- Supplied passage -
━━━━━━━━━━

### Multi-armed Bandits

Choose from K different actions repeatedly and receive a numerical reward chosen from a stationary probability distribution conditional on the selected action each time independent of the previous action(s). 

In the K-armed Bandit problem, each action $a$ has an expected reward $q_*(a)$. This is called the value of that action.

$  q_*(a) \doteq \mathbb E[R_t | A_t=a] $

Knowing the value of each action would enable us to solve the problem by simply selecting the highest-valued action always. However, it is likely we will have only estimates of the action values at any time, $Q_t(a)$. 
The objective is to get $Q_t(a)$ as close to $q_t(a)$ as possible.

### Action-value Methods

One way to estimate $Q_t(a)$ is to average rewards over the timesteps

$Q_t(a) \doteq \frac{\sum^{t-1}_{i=1}R_i \cdot \mathbb 1_{A_i=a}}{\sum^{t-1}_{i=1}\mathbb 1_{A_i=a}}$

The best way to select an action, a.k.a the policy would be 'greedy':

$A_t \doteq \underset{a}{argmax} Q_t(a)$


## State Value Function
$V^{\pi}(s) = \underset{s'}{\sum} P(s'|s,a)( R(s,a,s')  + \gamma V^{\pi}(s')) $ 

## Action Value Function
$Q^{\pi}(s) = \underset{s'}{\sum} P(s'|s,a)( R(s,a,s')  + \gamma V^{\pi}(s')) $ 

## Optimal Value Function
$V^{*}(s) = \underset{a}{max} \underset{s'}{\sum} P(s'|s,a)( R(s,a,s')  + \gamma V^{*}(s')) $ 

## Optimal Action Value Function
$Q^{*}(s,a) = \underset{s'}{\sum} P(s'|s,a)( R(s,a,s')  + \gamma \cdot \underset{a}{max} \ Q^{*}(s',a')) $ 

k is timesteps from horizon

## Dynamic Programming 

The term dynamic programming (DP) refers to a collection of algorithms that can be
used to compute optimal policies given a perfect model of the environment as a Markov
decision process (MDP).

### Policy Evaluation

$V^{\pi}_{k}(s) \leftarrow \underset{a}{\sum}\pi(a|s) \underset{s'}{\sum} P(s'|s,\pi (s))(R(s,\pi(s),s')+ \gamma V^{\pi}_{k-1}(s'))$

### Policy Improvement

$\pi_{k+1}(s) \leftarrow \underset{a}{argmax}\ q^{\pi}(s,a)$

Where $ q^{\pi}(s,a) = \underset{s'}{\sum} P(s'|s,a)(R(s,\pi(s),s')+ \gamma V^{\pi}(s'))$

### Policy Iteration

1. Initialize Policy $\pi$

2. Evaluate: Until $V^{\pi}_{k}(s) - V^{\pi}_{k+1}(s) < $ tolerance: For all  $s$ in $\mathbb S$ , evalute $\pi$ as $V^{\pi}_{k}(s)$
3. Improve: If $\pi_{k}(s) \ \ != \pi_{k+1}(s) <$ perform policy improvement using $V^{\pi}_{k}(s)$

### Value Iteration

1. Initialize $V(s)$ for all s in $\mathbb S $
2. Until $V_{k}(s) - V_{k+1}(s) < $ tolerance: For all  $s$ in $\mathbb S$ , $V_{k}(s)$ as

$V_{k}(s) = \underset{a}{max} \underset{s}{\sum} P(s'|s,a)(R(s,a,s')+ \gamma V(s'))$
3. Perform policy improvement using $V_{k}(s)$ such that $ \pi \approx \pi *$

In [1]:
import gym
import numpy as np

In [2]:
def converged(V,V_new, tol=10e-3):
    """

━━━━━━━━━━

- What you are asked to do -
From the reinforcement learning notes above, reproduce word for word the part that opens with "## Optimal Value" and closes with "decision process (MDP).".

- Information provided -
━━━━━━━━━━

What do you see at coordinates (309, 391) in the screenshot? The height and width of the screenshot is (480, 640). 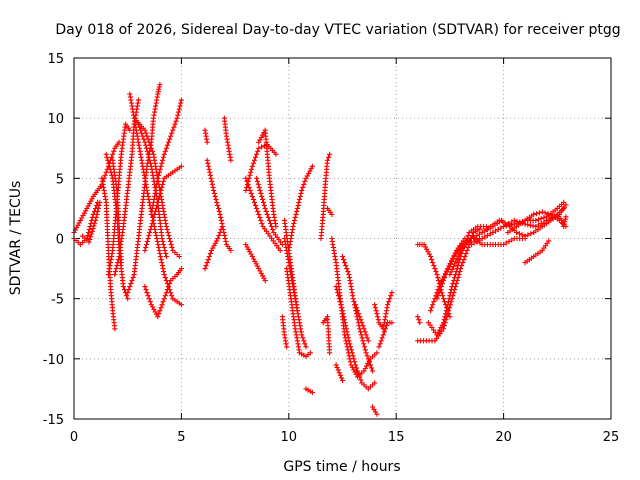 I see `series-arc30` at bounding box center [309, 391].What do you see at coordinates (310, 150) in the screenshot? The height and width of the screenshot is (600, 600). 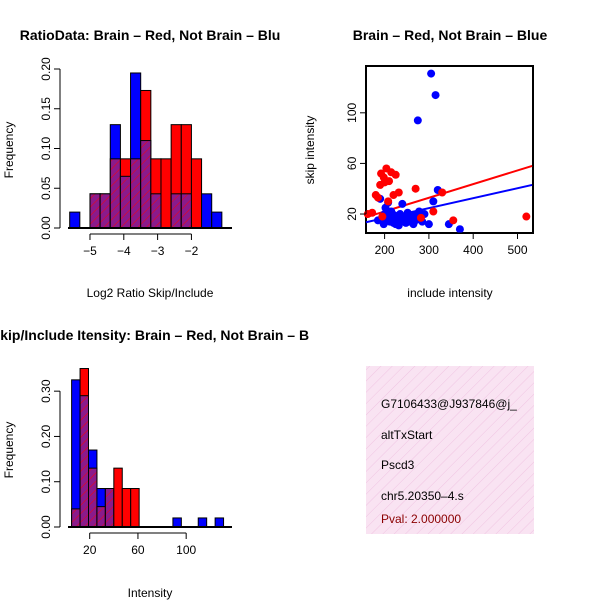 I see `scatter-y-label: skip intensity` at bounding box center [310, 150].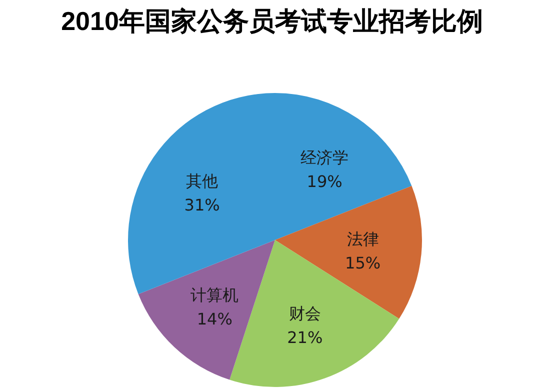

━━━━━━━━━━

- Exercise solution -
## Optimal Value Function
$V^{*}(s) = \underset{a}{max} \underset{s'}{\sum} P(s'|s,a)( R(s,a,s')  + \gamma V^{*}(s')) $ 

## Optimal Action Value Function
$Q^{*}(s,a) = \underset{s'}{\sum} P(s'|s,a)( R(s,a,s')  + \gamma \cdot \underset{a}{max} \ Q^{*}(s',a')) $ 

k is timesteps from horizon

## Dynamic Programming 

The term dynamic programming (DP) refers to a collection of algorithms that can be
used to compute optimal policies given a perfect model of the environment as a Markov
decision process (MDP).